▶ _Extracted text_
§ §

2.2 Understanding Triggers

A trigger evaluates incoming events and determines whether to initiate a work item or append one or more events to existing work items.

Automatic Triggers

Automatic triggers respond to matching events based on trigger rules defined by the Process Author.

Manual Triggers

Manual triggers require human intervention to initiate a work item. For more information about manually triggering processes, see Manually Triggering a Process.

2.2.1 Understanding Blocked Events

Workflow Automation can prevent a large number of unnecessary work items by blocking the following types of events:

Repetitive events

A data source may repeatedly send identical events during the course of an outage but the first notice is usually sufficient.

Symptomatic events

One failure may have downstream impacts, each of which generates a symptomatic event. Fix the root cause and many of these events go away.

False warnings

Performance management systems often have static and inexact thresholds that lead to a large number of warnings when there is no real problem.

Process Authors can configure triggers to prevent new work items by blocking events. For example, after an event matches the conditions to generate the work item, the trigger blocks subsequent matching events.

A trigger blocks matching events only while the work item is running. Once the work item is complete, new matching events initiate a new work item.

Process Authors can also define work item-level blocks when designing a workflow. A work item block terminates a running work item if it meets pre-defined conditions. For example, a conditional connector can take the workflow to an End of Workflow activity.

For more information about related events, see Viewing a Work Item’s Related Events.

§ §

▶ _Data to examine_
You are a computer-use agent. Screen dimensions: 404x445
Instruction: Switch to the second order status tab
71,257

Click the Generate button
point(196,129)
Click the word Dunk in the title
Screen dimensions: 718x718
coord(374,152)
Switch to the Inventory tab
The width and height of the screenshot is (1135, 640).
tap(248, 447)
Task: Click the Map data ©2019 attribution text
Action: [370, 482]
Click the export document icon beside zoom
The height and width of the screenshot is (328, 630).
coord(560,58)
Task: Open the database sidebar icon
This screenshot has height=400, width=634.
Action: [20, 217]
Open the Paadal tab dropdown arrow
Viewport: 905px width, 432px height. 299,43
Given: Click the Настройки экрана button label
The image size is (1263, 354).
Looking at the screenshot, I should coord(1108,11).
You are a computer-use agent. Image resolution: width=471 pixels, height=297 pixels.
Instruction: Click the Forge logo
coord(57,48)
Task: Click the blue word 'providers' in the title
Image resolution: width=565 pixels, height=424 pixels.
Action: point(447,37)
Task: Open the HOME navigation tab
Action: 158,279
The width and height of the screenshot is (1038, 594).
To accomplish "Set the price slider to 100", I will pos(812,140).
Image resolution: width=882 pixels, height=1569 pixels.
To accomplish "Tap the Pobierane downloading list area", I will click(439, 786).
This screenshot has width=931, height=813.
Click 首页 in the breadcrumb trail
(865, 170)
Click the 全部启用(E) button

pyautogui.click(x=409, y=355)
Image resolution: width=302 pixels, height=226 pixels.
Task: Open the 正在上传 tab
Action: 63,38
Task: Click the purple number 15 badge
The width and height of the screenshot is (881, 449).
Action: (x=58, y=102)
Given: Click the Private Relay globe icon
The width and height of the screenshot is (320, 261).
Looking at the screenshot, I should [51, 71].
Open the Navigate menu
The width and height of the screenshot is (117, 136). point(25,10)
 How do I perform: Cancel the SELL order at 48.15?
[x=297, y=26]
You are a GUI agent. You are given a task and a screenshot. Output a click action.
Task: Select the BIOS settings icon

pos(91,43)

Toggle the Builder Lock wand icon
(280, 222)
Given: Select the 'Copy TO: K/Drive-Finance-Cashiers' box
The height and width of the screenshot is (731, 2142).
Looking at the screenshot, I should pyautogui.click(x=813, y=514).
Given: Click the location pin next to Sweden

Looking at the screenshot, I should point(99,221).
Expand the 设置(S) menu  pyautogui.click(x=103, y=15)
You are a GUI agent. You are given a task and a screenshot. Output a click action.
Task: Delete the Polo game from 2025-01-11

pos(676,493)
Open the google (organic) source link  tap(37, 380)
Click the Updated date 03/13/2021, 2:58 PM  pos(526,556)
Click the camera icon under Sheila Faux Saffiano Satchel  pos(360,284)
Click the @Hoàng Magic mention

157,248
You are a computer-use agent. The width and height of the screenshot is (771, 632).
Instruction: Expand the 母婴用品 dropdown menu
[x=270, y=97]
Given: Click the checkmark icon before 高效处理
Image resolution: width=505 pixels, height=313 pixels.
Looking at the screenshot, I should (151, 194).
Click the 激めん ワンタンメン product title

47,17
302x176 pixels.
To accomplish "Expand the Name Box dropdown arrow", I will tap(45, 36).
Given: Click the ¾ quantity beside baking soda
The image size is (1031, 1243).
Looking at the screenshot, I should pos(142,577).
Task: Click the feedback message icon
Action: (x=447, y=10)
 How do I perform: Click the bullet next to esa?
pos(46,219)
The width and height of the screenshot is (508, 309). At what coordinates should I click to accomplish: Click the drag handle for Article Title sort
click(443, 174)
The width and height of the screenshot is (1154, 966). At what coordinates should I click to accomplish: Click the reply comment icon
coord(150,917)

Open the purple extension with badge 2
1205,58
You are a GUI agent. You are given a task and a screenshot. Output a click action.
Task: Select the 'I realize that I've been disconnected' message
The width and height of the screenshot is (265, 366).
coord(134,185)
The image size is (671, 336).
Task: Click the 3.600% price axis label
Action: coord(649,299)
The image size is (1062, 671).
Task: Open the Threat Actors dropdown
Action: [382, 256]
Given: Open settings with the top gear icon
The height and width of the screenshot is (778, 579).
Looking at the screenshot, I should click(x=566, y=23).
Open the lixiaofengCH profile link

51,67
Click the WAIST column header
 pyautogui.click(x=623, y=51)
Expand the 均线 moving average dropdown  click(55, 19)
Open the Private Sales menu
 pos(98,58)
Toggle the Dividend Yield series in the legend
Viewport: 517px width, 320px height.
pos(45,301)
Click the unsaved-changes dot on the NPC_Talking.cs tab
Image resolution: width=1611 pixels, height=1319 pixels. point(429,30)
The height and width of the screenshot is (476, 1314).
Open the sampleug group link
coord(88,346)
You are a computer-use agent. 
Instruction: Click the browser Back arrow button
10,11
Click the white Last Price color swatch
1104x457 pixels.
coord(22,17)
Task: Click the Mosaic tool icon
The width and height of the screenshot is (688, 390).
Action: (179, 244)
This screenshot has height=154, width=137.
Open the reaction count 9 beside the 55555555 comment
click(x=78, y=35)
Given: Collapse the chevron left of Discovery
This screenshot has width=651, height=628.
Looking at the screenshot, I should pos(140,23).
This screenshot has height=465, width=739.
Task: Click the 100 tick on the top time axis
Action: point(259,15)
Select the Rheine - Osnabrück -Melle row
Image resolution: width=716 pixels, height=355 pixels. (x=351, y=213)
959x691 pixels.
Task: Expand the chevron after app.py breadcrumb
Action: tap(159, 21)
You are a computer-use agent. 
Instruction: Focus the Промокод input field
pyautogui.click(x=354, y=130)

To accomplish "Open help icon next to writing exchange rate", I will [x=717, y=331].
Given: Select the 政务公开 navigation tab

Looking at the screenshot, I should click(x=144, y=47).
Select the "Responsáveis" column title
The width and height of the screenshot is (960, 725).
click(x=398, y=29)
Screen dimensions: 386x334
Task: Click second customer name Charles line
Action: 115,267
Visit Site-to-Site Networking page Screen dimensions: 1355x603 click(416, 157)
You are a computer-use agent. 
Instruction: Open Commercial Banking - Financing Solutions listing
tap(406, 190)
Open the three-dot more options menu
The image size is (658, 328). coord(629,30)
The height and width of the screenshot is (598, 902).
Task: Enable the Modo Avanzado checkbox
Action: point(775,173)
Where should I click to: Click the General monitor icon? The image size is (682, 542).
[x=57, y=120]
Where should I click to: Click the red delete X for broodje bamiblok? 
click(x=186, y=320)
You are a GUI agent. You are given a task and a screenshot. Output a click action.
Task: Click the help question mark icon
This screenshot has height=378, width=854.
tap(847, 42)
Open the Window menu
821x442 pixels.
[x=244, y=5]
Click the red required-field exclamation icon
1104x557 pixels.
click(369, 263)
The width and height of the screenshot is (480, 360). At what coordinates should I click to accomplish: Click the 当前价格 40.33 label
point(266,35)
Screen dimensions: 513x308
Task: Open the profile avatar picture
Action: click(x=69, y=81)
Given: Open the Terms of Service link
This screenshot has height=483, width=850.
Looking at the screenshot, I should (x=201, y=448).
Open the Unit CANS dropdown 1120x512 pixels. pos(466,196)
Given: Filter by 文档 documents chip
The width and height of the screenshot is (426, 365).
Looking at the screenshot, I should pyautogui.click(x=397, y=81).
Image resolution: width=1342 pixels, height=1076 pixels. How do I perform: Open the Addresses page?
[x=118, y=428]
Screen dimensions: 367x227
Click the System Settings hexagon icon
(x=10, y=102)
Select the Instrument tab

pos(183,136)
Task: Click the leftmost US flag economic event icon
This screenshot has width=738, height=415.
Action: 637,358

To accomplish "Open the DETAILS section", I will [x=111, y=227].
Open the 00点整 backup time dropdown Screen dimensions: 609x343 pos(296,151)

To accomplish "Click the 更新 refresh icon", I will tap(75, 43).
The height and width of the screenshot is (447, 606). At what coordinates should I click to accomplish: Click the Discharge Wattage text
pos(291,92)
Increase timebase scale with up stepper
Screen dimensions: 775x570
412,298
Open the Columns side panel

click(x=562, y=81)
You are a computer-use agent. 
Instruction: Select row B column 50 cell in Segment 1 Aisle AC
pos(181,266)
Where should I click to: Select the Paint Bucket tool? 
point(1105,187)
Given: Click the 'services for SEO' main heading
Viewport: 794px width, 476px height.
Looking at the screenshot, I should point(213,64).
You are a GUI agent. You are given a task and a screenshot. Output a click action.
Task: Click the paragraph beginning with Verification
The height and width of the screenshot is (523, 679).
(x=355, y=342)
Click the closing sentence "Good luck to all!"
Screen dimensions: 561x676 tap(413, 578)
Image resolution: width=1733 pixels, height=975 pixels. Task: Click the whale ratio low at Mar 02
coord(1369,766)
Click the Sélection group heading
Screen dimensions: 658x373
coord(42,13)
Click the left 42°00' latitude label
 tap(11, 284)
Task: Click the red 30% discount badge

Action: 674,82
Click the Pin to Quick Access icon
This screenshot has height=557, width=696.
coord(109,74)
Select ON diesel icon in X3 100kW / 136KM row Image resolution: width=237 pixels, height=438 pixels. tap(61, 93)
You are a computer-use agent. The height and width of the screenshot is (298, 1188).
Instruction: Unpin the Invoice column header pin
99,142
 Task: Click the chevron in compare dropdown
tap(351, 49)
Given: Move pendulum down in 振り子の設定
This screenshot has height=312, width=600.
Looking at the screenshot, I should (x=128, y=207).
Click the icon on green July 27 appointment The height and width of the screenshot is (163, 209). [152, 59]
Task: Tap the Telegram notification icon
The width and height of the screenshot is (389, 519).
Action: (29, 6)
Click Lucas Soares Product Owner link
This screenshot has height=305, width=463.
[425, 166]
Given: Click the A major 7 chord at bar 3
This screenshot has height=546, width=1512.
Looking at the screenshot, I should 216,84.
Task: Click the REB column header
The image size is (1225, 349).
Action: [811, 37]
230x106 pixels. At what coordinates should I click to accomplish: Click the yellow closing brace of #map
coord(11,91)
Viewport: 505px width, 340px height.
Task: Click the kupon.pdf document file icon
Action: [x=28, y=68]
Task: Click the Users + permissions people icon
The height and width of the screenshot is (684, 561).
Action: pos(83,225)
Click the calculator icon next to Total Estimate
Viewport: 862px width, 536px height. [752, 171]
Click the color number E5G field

§ §

▶ _Assignment 1_
In the section on triggers, for how long does a trigger block matching events?
▶ _Assignment 2_
Output the part of the section on triggers that begins with the words containing "2.2 Understanding Triggers" and ends with "the Process Author.".
The records have nothing to do with what is asked here.

▶ _Exercise output 1_
Only while the work item is running.

▶ _Exercise output 2_
2.2 Understanding Triggers

A trigger evaluates incoming events and determines whether to initiate a work item or append one or more events to existing work items.

Automatic Triggers

Automatic triggers respond to matching events based on trigger rules defined by the Process Author.